-- PROVIDED RECORDS follows --

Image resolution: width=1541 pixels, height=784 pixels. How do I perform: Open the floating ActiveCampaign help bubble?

-- PROVIDED RECORDS concluded --
-- PROVIDED RECORDS follows --

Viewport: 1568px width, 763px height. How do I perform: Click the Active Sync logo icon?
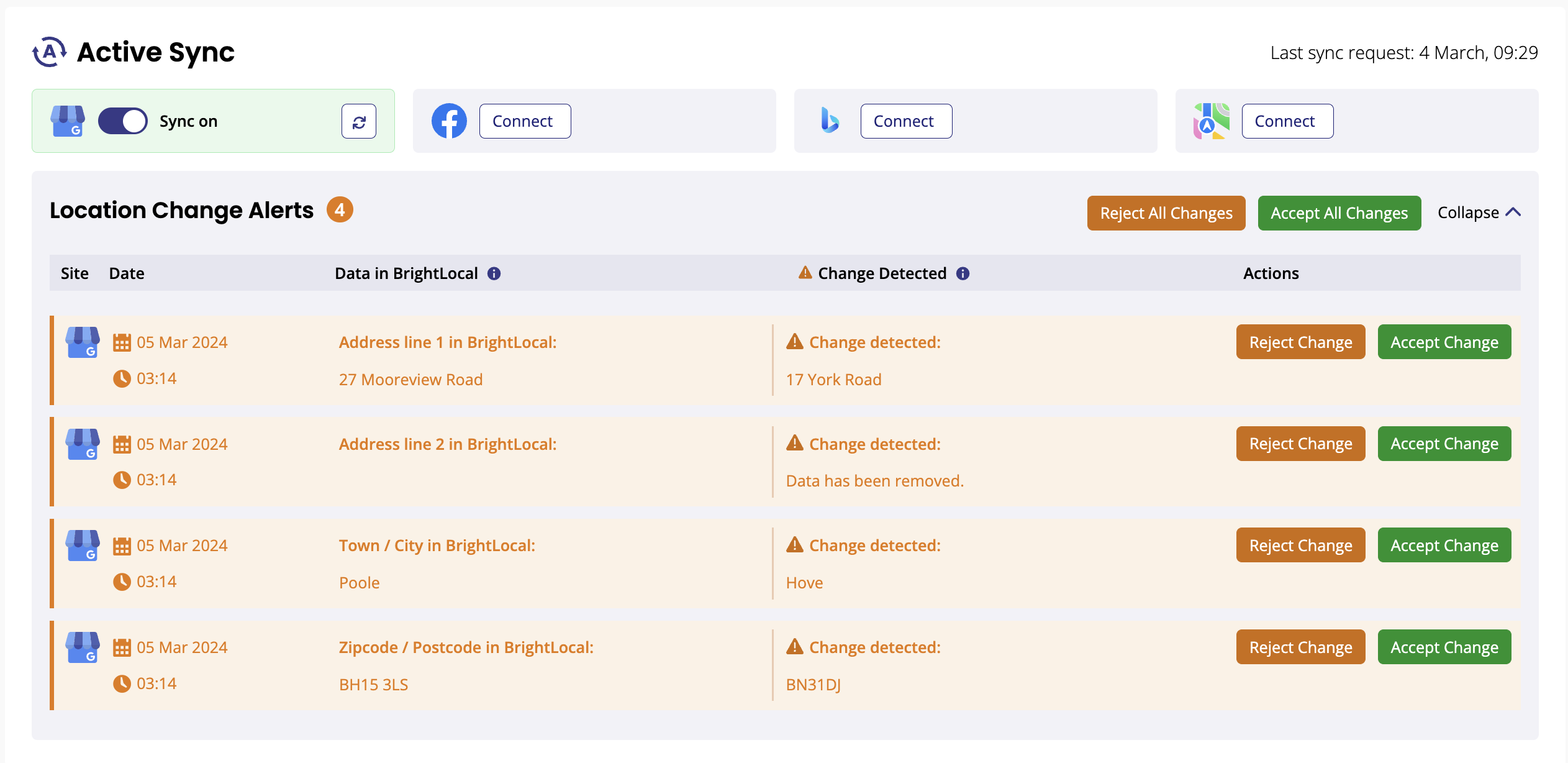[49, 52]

-- PROVIDED RECORDS concluded --
-- PROVIDED RECORDS follows --

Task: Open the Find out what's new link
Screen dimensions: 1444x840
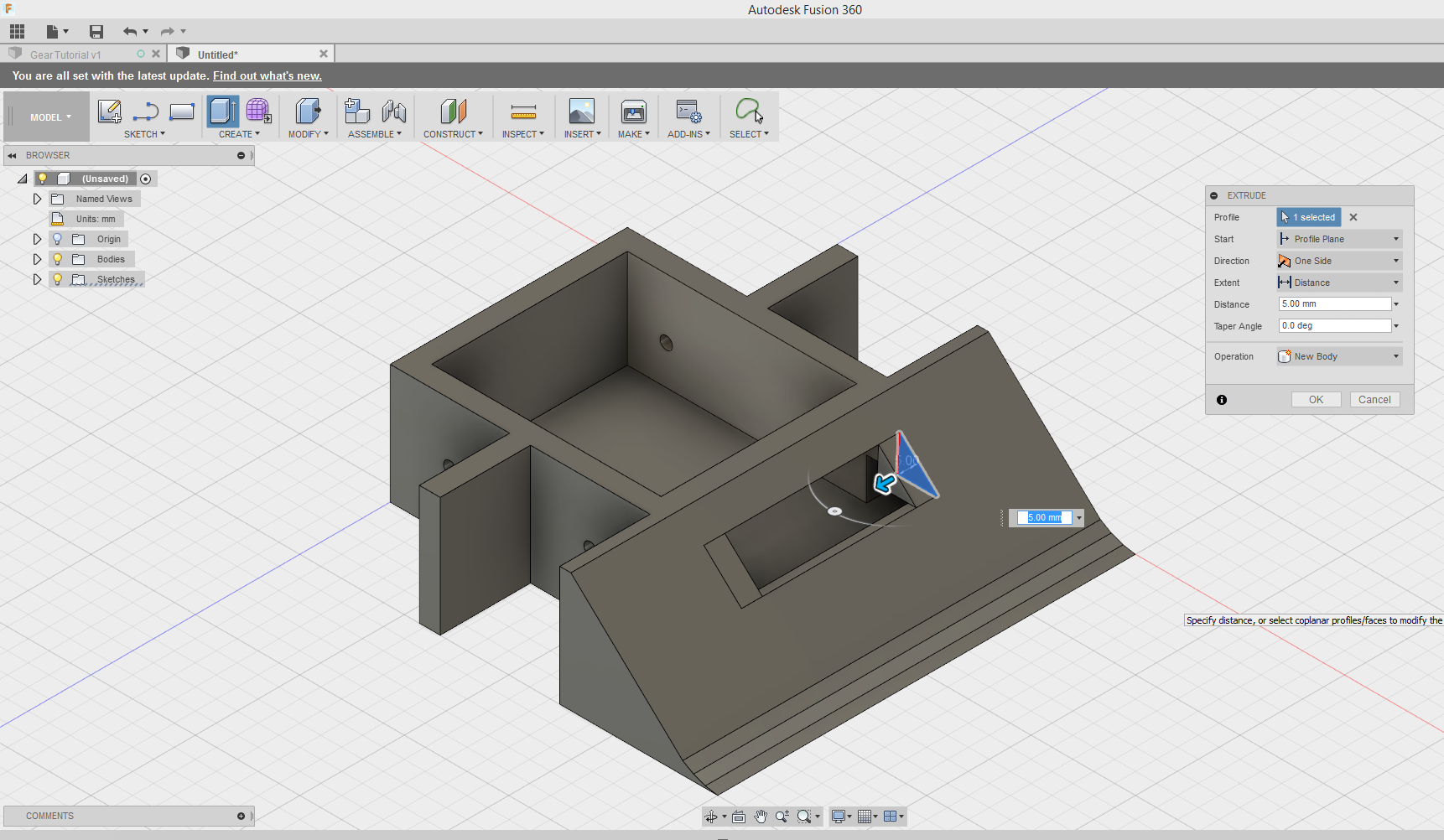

-- PROVIDED RECORDS concluded --

Across the listing above, find all lines where the word "Open" is present and copy them.

THE ANSWER:
Image resolution: width=1541 pixels, height=784 pixels. How do I perform: Open the floating ActiveCampaign help bubble?
Task: Open the Find out what's new link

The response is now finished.